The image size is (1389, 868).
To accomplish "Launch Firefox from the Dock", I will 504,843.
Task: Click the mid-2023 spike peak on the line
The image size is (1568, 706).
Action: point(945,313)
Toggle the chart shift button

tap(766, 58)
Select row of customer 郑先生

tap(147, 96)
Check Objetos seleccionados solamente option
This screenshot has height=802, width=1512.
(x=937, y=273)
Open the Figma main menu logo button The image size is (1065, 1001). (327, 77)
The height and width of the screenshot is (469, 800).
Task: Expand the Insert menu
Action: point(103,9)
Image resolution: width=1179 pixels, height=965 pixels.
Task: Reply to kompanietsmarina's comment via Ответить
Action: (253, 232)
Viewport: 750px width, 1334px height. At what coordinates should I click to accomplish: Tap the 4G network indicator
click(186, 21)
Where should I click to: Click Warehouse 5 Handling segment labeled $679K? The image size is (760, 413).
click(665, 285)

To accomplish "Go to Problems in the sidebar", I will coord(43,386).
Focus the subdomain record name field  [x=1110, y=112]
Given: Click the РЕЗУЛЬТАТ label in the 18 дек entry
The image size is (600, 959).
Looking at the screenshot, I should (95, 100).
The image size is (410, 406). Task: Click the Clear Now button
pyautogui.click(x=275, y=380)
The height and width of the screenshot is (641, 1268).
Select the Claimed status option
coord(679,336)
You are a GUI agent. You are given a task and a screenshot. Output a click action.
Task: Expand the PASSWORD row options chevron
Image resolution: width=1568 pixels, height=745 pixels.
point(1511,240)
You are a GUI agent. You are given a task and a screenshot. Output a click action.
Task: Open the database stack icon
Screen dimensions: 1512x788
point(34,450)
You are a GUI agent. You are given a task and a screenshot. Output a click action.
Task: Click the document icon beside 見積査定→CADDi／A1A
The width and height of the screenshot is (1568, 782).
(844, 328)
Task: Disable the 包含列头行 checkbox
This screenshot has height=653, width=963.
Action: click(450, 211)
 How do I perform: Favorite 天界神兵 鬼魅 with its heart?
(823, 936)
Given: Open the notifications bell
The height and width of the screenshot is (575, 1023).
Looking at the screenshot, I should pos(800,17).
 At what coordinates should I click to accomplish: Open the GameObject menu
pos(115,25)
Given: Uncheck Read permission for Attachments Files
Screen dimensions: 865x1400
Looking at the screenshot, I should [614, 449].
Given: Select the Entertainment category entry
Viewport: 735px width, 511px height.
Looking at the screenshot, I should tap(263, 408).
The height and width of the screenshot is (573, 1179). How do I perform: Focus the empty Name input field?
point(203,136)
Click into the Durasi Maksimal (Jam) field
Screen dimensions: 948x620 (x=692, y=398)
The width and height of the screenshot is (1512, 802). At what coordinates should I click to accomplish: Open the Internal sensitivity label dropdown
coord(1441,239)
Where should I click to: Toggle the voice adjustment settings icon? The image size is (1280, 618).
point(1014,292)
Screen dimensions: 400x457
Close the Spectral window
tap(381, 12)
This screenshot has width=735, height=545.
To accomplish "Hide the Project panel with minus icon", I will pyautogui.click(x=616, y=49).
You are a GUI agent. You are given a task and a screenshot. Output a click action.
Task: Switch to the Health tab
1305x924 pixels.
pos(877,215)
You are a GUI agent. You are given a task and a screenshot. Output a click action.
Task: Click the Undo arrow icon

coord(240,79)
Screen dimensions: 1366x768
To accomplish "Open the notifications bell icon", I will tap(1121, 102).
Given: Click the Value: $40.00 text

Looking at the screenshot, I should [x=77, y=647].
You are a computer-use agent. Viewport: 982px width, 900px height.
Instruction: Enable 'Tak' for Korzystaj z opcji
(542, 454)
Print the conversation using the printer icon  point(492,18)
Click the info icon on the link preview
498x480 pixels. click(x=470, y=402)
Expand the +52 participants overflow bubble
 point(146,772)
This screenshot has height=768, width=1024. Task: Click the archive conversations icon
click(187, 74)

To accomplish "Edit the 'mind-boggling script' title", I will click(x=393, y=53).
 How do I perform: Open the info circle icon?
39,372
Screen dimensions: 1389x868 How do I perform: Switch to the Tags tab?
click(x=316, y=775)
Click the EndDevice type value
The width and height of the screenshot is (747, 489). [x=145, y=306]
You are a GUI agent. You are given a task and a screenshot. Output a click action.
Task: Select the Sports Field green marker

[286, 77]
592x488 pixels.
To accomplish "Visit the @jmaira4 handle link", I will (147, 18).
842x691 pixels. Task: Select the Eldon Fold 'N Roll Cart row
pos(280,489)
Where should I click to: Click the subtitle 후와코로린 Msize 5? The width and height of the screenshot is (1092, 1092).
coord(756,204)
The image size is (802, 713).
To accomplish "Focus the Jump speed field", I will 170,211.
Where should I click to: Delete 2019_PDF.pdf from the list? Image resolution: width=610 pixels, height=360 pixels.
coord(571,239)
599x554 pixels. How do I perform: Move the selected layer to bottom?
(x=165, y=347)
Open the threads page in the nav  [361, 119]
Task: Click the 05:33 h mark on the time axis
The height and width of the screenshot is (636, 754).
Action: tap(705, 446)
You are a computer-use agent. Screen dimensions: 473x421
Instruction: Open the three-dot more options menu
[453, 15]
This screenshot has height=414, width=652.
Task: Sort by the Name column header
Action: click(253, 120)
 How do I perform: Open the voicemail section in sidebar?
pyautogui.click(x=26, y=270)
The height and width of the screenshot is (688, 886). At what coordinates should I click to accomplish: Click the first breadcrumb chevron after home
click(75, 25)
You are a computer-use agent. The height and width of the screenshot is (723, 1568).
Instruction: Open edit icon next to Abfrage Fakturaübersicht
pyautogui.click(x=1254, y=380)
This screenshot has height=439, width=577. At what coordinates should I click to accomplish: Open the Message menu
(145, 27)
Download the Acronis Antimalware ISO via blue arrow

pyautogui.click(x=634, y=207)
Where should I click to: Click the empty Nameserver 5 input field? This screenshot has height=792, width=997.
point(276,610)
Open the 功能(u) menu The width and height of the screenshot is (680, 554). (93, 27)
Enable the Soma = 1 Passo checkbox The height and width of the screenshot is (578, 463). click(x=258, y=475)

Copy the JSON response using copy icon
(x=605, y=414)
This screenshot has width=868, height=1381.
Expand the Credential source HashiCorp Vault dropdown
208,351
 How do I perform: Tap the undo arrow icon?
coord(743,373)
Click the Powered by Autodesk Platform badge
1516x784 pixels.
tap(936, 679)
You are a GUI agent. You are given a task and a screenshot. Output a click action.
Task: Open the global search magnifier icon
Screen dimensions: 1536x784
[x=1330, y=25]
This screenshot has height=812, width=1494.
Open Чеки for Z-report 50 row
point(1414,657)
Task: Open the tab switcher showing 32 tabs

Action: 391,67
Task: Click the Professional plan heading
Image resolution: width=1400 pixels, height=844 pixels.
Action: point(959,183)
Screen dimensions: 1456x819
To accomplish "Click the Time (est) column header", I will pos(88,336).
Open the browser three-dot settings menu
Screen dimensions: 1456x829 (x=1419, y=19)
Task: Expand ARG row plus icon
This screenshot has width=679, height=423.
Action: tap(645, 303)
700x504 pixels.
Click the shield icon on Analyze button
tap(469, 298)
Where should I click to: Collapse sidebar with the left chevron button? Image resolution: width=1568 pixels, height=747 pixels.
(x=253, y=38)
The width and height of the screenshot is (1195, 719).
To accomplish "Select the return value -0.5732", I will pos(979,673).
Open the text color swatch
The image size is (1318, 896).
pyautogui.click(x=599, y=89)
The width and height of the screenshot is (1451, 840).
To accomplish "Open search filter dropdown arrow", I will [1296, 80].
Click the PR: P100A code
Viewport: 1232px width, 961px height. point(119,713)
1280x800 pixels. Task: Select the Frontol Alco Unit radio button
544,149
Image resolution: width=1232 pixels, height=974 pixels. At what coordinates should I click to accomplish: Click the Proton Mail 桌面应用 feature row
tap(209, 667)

== == ==

- Prompt: Please edit the items between the line holding "599x554 pixels. How" and the line holding "pyautogui.click(x=634, y=207)", inclusive, replacing "threads" with "discussions" and changing nothing else. Give back only those lines.

- Solution:
599x554 pixels. How do I perform: Move the selected layer to bottom?
(x=165, y=347)
Open the discussions page in the nav  [361, 119]
Task: Click the 05:33 h mark on the time axis
The height and width of the screenshot is (636, 754).
Action: tap(705, 446)
You are a computer-use agent. Screen dimensions: 473x421
Instruction: Open the three-dot more options menu
[453, 15]
This screenshot has height=414, width=652.
Task: Sort by the Name column header
Action: click(253, 120)
 How do I perform: Open the voicemail section in sidebar?
pyautogui.click(x=26, y=270)
The height and width of the screenshot is (688, 886). At what coordinates should I click to accomplish: Click the first breadcrumb chevron after home
click(75, 25)
You are a computer-use agent. The height and width of the screenshot is (723, 1568).
Instruction: Open edit icon next to Abfrage Fakturaübersicht
pyautogui.click(x=1254, y=380)
This screenshot has height=439, width=577. At what coordinates should I click to accomplish: Open the Message menu
(145, 27)
Download the Acronis Antimalware ISO via blue arrow

pyautogui.click(x=634, y=207)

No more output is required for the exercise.